I implemented a simplified version of Disney's architecture (Kernel Predicting CNN). By “simplified”, I mean: no albedo demodulation, no diffuse/specular separation, no extra statistics in the input (e.g. local variance) or data preprocessing). This network works on data aggregated per pixel, and predicts a local 21x21 kernel at each pixel. This kernel is use to estimate the pixel's RGB value from the local neighborhood's RGB values, with identical weights for R, G, B. It produces reasonable outputs, and converges much quicker than the direct version.

All the results shown are trained on 19 scenes with 4096 samples per-pixel, direct-sampling only, with 5 bounces, visible emitters are not rendered.
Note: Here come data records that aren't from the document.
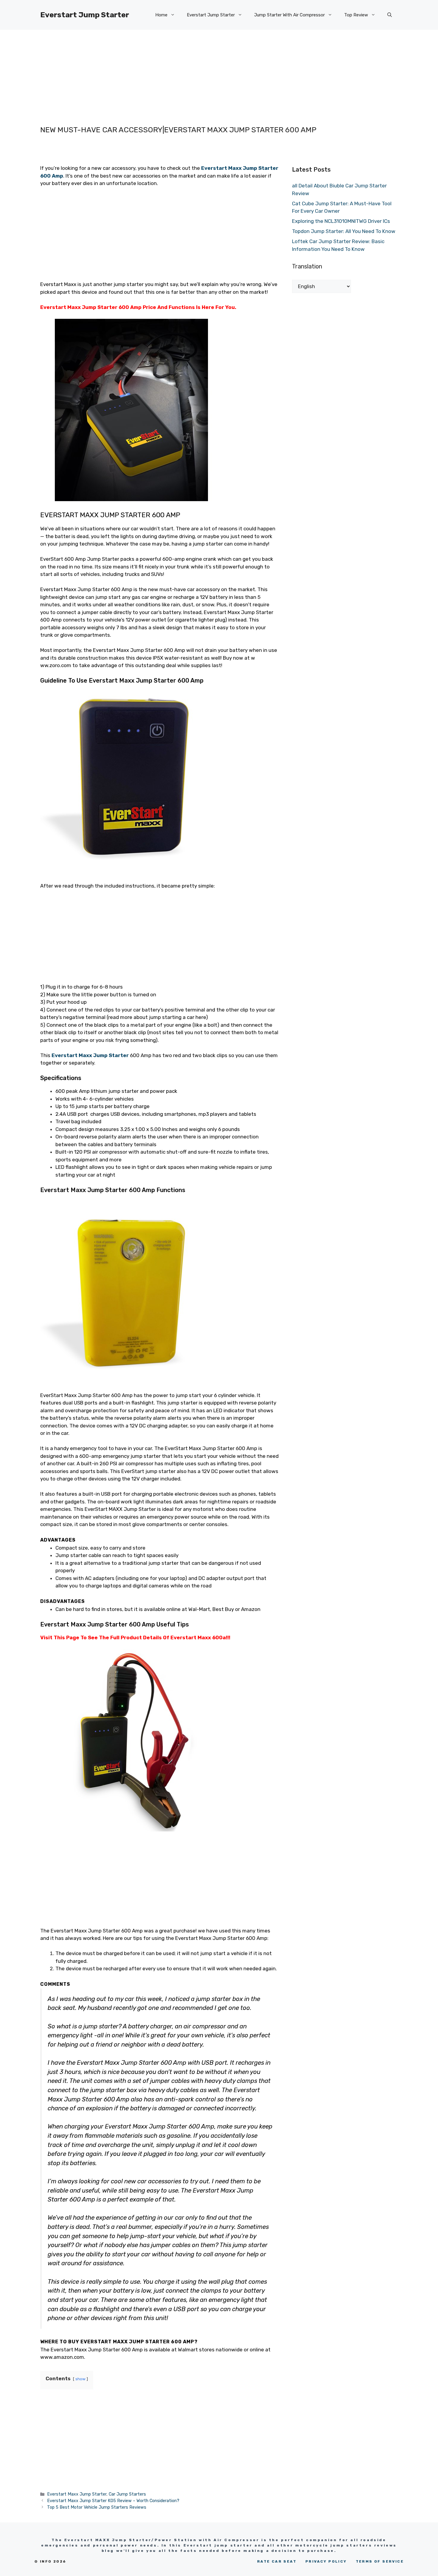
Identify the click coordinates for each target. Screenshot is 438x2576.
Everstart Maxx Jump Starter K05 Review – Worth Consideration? (113, 2500)
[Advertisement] (207, 71)
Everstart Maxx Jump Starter (90, 1055)
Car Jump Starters (127, 2494)
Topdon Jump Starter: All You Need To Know (343, 231)
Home (161, 15)
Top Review (356, 15)
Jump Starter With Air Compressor (289, 15)
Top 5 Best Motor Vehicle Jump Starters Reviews (96, 2507)
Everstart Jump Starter (84, 14)
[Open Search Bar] (389, 15)
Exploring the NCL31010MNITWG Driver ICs (341, 221)
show (80, 2378)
Materials are solid color, diffuse only. Data augmentation includes independent random scaling of the RGB radiance components with scale in \([0,2]\), random flip and random 90deg rotation.
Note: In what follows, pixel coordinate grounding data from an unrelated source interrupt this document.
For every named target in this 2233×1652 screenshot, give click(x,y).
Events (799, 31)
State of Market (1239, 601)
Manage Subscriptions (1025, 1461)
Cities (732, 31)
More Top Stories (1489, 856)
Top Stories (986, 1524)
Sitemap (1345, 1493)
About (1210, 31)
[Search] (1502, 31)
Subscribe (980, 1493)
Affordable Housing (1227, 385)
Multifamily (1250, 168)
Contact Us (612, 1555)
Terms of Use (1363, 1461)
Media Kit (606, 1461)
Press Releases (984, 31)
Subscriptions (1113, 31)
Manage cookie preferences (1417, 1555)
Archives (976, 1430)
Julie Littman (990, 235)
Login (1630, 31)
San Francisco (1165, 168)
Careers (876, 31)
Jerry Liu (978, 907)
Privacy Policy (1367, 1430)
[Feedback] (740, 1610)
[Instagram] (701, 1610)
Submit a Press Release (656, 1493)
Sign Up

I use three types of input data:

Basic: R, G, B per pixel value

Extended: R,G ,B + screen-space normals + depth

ExtendedSamples: 8 samples per pixel, each with R, G, B + normal + depth at first bounces, + probabilities at each bounce (5 numbers, log(1+p) transform)

I am still rendering more synthetic scenes, we have around 400 for now. Rendering takes 20min/scene, mostly limited by disk access

*KPCNN vs. Direct, pixel-based network*: KPCNN converges much faster. On boundaries with high dynamic range KPCNN performs much better than a direct network. The direct network may try to apply distinct transformations to distinct intervals of the dynamic range. Or the \(L_2\) loss is in cause.
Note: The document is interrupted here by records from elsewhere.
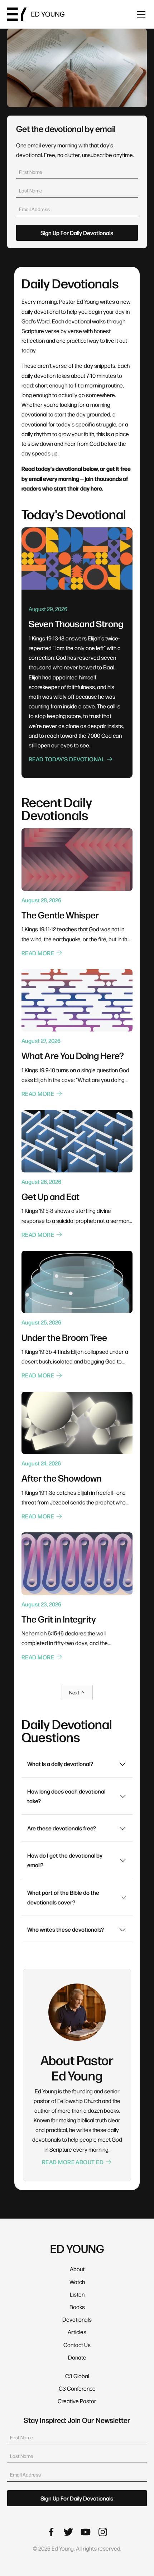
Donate (77, 2357)
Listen (77, 2294)
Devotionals (77, 2319)
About (77, 2269)
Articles (77, 2332)
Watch (77, 2281)
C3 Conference (77, 2388)
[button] (140, 14)
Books (77, 2307)
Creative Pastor (77, 2401)
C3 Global (77, 2376)
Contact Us (77, 2344)
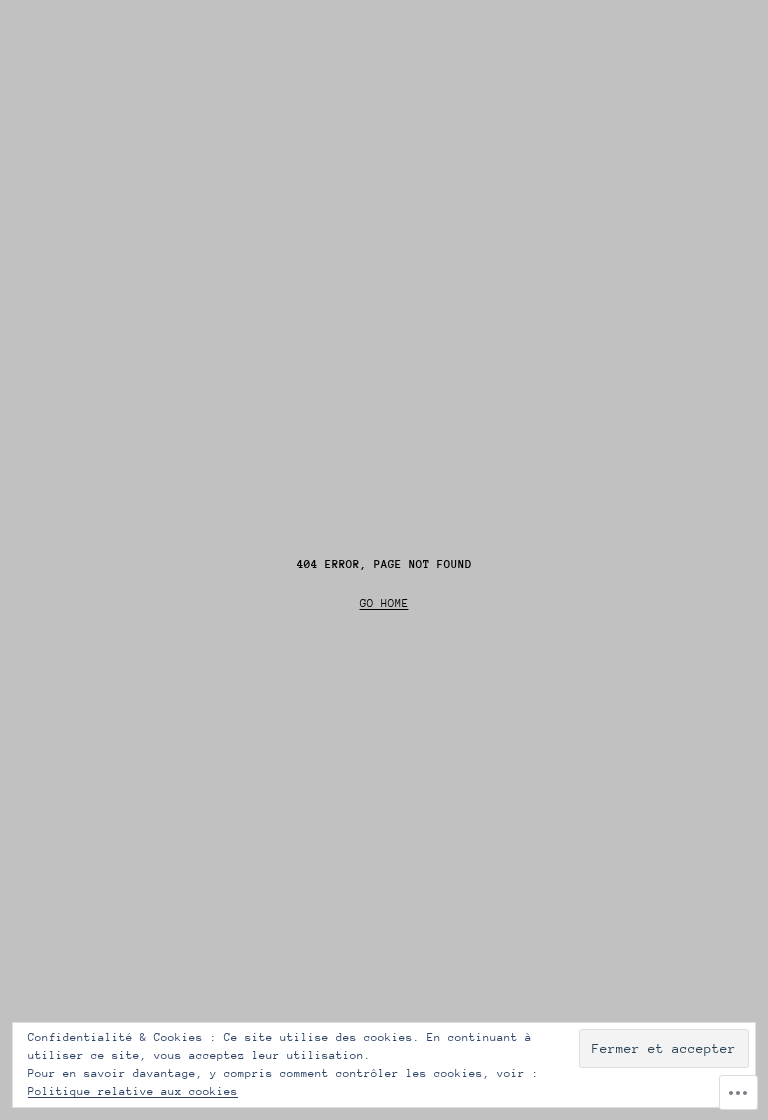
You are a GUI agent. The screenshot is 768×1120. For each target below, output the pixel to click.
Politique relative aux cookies (133, 1091)
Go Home (384, 603)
*RGB only vs. RGB + depth + screen-space normals*: As we expect, providing depth and normals avoid over smoothing and yields generally better geometric discontinuities.

- KPCNN
*L2 vs. L1*loss:

I experimented with a few ways to leverage the individual samples. Inspired from KPCNN, and the issues of direct networks, I try to predict weights to modulate sample contributions. That is, given and [h, w, spp, chans] array of samples, I predict a \([h,w, s\times k\times k]\) array of weights (kernel size \(k=21\), \(s=8\) samples, \(c=3+3+1+5=12\) channels.)

Instead of the usual Monte-Carlo averaging:

\[I=\frac{1}{N}\sum_{i=1}^{N}\frac{f_i}{p_i}\]

We reweigh the samples, and pool information from a local 21x21 neighborhood \(\mathcal{N}\):

\[I=\sum_{x\in\mathcal{N}}\sum_{i=1}^{N}w_{x, i}\frac{f_i}{p_i}\]

With \[\sum_{x\in\mathcal{N}}\sum_{i=1}^{N}w_{x, i} = 1\]

One issue: the output space is very-high dimensional. KPCNN already predicts \(21\times21 = 441\) numbers per-pixel. We multiply this by 8. So it is possible that we need to drastically increase the network capacity.

Generally, convergence is much slower for our sample-based models. I describe a few attempts below. All nets use 5 layers of \(5\times5\) conv+relu, with 128 filters each.

The network with a fully-connected feature embedding at the sample level has not converged yet.

This model stacks samples, and treats them as extra “channels”. That is, our input is an image with shape \([h,w ,s\times c]\). This model predicts pixel-wise weights (only 441 numbers), that is the RGB values of the samples are averages per-pixel and cannot be modulated independently.

KPDumbSamples has a slighly lower MSE (compared to per-pixel net).

Better shadow boundaries,

This model computes the mean and variance of the sample features to obtain per-pixel values, applies convolution to propagate this information spatially, then predicts a scalar per-sample quality measure of a sample ("belief"). Beliefs are softmax-normalized over a small region: this correspond to a 3D kernel, weighting each sample in a local window to contribute to the final reconstruction of the center pixel.

The "belief" approach is an attempt to avoir the \(21*21*8=3538\) network output if we wanted to predict a weight per neighborhood sample directly. We should nonetheless add this expensive comparison.

This is another attempt to avoid the high-dimensional output. We compute the weights of the samples within each pixel (using spatially-propagated information), and a grayscale spatial kernel. This effectively enforces separability of the 3d sample-weighting kernel in the sample/spatial dimension.

Results are not convincing with this approach: outputs are much noisier, the geometry is not captured well.

I will revisit the RNN idea as it could be a way to save some processing: by building the final output incrementally.